Activity: Look through the records below, and whenever a line contains "showing", copy it.

Data for processing:
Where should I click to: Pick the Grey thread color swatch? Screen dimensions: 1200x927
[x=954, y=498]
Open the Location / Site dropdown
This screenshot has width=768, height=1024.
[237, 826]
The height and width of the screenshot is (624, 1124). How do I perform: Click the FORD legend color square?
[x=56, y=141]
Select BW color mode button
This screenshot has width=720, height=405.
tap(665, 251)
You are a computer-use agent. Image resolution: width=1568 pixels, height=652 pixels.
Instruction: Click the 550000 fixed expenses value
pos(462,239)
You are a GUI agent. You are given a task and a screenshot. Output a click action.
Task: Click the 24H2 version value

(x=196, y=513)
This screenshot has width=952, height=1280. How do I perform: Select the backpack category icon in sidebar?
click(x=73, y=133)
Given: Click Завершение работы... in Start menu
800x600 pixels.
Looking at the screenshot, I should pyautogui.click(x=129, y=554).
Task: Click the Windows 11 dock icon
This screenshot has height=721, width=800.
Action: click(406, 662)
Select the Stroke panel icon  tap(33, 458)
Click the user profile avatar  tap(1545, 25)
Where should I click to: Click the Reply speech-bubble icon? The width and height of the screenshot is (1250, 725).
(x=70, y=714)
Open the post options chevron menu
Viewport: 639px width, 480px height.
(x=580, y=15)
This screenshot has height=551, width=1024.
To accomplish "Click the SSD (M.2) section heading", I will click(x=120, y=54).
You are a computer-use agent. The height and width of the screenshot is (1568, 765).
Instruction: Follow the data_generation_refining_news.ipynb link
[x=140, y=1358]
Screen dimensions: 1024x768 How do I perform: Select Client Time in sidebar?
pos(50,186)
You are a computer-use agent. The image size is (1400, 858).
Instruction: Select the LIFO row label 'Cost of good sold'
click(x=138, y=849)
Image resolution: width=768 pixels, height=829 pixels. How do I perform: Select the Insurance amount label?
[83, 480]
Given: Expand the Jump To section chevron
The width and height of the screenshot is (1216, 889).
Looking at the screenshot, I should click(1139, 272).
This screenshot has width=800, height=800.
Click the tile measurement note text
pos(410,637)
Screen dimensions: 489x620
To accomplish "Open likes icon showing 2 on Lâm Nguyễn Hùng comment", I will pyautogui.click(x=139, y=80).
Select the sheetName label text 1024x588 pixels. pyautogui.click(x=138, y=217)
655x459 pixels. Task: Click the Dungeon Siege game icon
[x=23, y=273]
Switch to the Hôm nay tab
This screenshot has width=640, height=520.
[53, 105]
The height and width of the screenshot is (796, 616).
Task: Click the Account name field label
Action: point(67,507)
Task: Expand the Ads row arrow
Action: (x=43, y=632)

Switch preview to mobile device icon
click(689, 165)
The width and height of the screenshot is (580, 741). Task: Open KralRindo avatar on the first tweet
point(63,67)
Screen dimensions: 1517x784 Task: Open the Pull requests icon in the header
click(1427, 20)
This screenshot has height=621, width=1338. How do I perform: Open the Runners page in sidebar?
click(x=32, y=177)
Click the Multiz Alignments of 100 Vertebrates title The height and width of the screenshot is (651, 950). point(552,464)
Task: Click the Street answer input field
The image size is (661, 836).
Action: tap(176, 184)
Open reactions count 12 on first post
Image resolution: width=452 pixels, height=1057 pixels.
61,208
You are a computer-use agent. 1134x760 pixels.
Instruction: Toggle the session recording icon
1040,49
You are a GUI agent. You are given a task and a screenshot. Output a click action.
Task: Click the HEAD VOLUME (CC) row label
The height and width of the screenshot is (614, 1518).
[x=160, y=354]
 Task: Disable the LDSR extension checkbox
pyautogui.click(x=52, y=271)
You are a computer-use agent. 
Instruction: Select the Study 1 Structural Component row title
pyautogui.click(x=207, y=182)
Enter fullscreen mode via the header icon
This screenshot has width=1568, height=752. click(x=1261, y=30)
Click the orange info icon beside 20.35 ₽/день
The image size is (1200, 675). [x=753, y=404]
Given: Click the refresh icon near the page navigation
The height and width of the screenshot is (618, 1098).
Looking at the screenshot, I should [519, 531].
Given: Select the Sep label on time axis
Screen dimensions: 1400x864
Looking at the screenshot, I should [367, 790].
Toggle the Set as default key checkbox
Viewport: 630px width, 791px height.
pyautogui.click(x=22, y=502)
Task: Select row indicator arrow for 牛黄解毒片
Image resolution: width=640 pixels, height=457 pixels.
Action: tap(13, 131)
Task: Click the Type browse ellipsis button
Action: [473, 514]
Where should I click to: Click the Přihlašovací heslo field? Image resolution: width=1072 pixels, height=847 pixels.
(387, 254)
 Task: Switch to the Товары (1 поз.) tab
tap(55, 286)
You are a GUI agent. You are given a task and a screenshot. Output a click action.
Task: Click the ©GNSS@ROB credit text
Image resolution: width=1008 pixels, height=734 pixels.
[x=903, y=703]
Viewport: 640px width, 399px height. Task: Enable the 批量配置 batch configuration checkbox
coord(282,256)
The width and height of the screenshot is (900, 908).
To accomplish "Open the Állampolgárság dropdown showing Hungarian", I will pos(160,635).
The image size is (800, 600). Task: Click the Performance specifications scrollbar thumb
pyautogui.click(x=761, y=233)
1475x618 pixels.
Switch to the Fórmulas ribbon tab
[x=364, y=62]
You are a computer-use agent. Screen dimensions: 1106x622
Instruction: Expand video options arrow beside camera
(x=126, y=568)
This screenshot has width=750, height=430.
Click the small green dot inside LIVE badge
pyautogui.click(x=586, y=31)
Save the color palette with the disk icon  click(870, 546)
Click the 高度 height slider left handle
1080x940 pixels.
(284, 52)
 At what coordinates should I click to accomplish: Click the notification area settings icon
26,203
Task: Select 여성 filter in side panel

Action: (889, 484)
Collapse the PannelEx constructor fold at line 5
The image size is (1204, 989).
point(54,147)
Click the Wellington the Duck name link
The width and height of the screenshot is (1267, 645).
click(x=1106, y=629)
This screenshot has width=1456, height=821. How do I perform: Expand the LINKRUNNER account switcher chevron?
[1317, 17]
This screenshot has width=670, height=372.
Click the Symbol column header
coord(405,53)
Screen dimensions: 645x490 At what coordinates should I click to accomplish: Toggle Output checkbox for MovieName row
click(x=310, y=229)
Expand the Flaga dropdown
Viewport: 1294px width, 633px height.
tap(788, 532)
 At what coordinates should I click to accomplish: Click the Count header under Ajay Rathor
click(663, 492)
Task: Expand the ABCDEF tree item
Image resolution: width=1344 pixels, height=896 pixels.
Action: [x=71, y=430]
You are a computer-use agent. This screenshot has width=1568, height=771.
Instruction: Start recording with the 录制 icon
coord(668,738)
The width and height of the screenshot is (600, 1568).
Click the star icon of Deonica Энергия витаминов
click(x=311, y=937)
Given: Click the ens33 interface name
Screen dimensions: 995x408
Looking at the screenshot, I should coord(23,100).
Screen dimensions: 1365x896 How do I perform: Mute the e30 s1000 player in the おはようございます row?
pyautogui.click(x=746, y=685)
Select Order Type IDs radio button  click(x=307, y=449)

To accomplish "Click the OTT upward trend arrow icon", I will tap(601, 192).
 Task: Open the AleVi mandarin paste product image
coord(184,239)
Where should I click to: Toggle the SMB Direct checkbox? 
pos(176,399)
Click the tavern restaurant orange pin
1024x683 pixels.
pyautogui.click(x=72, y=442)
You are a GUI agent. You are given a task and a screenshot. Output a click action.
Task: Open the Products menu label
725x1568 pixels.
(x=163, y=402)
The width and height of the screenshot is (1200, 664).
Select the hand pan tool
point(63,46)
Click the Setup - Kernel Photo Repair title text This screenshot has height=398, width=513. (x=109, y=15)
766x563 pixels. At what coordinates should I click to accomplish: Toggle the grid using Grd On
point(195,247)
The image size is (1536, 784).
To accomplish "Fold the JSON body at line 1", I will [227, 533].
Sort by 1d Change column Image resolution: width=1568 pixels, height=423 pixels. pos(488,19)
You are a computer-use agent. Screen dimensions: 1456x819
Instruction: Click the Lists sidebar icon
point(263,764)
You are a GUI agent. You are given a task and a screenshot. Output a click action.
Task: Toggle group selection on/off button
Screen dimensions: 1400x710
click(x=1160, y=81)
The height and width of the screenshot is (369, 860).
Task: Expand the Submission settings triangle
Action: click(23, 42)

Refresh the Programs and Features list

Problem solution:
To accomplish "Open likes icon showing 2 on Lâm Nguyễn Hùng comment", I will pyautogui.click(x=139, y=80).
To accomplish "Open the Állampolgárság dropdown showing Hungarian", I will pos(160,635).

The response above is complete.